Josip Broz Tito’nun olası savaşa karşı yaptırdığı, kimyasal silahlara karşı dayanıklı sığınağını geziyoruz. Sığınakta her şey en ince ayrıntısına kadar düşünülmüş. O günün en gelişmiş kriptolu iletişim araçları, gerekli olan su ve arıtma cihazları, stok gıdalar, yatakhane, toplantı salonları, yönetim odası, yakıt tankları, elektrik üreten jeneratörler ve merkezi klima. İnsanın inanası gelmiyor ama sığınakta kocaman bir de konferans salonu var. 350 kişi 6 ay dışarıdan yardım almadan bu sığınakta yaşayabiliyor. Sığınağı gezerken Tito’nun yatak odası ve çalışma odasını da görüntülüyoruz. İzleyince çok şaşıracaksınız…
25 m yüksekliğindeki Mostar köprüsünden atlamak bir gelenek.
Mostar şehrine geliyoruz. Osmanlılar tarafından yapılan Mostar köprüsü 1993 yılında Hırvatlar tarafından yıkılır. Bir Türk şirketi tarafından yeniden inşa edilen köprünün açılışı 2004 yılında yapıldı. Ayna Programı için Ermin köprüden bir atlayış gerçekleştiriyor. Günümüzde bu atlayışlar turistik amaçlı yapılıyor ve atlama başına da 25 ila 50 Euro arasında para alıyorlar. Geleneğe göre ise şehrin erkekleri, nişanlılarına cesaretlerini ispatlamak için düğün öncesinde köprüden atlarlarmış.
Buna nehrinin kaynağındayız.
Yüzyıllardır akan Buna nehrinin kaynağını görüntülemek için dağın içerisindeki mağaradan ilerliyoruz. Suyun kaynağı 20 km aşağıya kadar gidiyormuş. Geçtiğimiz senelerde 700 metresine kadar dalan Fransız dalgıç ölmüş bu kaynakta. Dar geçitlerde ilerlemeye çalışan dalgıç'ın 1 saat sonra cesedini çıkarmışlar Buna'nın kaynağından.
Blagay Tekkesi 250 metre yükseklikte sert kayanın dibine kurulu.

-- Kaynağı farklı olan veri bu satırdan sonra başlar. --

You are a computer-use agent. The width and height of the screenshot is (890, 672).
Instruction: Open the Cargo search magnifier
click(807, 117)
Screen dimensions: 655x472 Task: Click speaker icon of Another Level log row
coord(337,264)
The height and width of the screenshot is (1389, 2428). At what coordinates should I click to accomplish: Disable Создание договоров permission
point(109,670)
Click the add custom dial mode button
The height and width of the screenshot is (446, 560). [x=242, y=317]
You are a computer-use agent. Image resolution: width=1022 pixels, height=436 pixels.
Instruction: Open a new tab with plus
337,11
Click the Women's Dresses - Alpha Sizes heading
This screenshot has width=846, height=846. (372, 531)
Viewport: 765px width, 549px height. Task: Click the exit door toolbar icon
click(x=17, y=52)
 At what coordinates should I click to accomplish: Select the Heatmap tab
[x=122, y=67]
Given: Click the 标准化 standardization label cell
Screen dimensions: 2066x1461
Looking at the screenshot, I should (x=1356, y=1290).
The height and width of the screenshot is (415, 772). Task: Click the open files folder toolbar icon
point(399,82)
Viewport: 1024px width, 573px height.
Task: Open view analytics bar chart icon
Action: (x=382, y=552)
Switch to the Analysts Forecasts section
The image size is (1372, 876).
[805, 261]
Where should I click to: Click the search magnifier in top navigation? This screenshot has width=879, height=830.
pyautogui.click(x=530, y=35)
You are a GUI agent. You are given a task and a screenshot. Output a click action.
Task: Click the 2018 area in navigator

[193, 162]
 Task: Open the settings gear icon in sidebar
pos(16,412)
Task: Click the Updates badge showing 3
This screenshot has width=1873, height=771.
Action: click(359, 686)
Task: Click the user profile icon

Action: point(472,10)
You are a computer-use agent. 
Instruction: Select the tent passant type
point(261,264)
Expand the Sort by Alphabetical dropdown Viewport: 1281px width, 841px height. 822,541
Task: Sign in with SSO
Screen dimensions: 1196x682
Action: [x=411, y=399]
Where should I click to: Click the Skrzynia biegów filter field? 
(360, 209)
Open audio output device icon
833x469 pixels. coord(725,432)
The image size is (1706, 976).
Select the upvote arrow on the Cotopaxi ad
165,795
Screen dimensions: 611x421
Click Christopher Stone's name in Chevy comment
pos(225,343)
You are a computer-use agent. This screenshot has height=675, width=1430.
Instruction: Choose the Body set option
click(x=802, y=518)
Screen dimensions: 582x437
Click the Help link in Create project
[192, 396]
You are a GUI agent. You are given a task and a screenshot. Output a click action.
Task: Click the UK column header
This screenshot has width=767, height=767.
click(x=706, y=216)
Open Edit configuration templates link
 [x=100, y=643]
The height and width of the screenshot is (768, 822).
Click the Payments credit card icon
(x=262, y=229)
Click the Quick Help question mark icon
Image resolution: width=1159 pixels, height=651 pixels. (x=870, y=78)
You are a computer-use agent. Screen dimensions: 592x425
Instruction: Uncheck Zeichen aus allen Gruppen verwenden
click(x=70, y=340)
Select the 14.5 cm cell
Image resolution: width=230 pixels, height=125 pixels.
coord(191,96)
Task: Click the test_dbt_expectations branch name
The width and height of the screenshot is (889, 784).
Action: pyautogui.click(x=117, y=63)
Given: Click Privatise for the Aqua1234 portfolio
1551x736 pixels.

Tekke'nin içi oldukça sade ve zarif. Gelen misafirler burada manevi bir ilkime girdiklerini hissediyorlar. Şırıl şırıl su sesi bir dönem hastaların tedavisinde kullanılmış. Restorasyon ve düzenleme sonucunda çok daha güzel bir mekan olmuş Blagay tekkesi. Tekke mimarisine uygun odalarda dinlenebilir, lezzetli yemeklerinin tadına bakabilir ve Bosna’ya has hediyelik eşyaların satıldığı bölümden alışverişinizi yapabilirsiniz.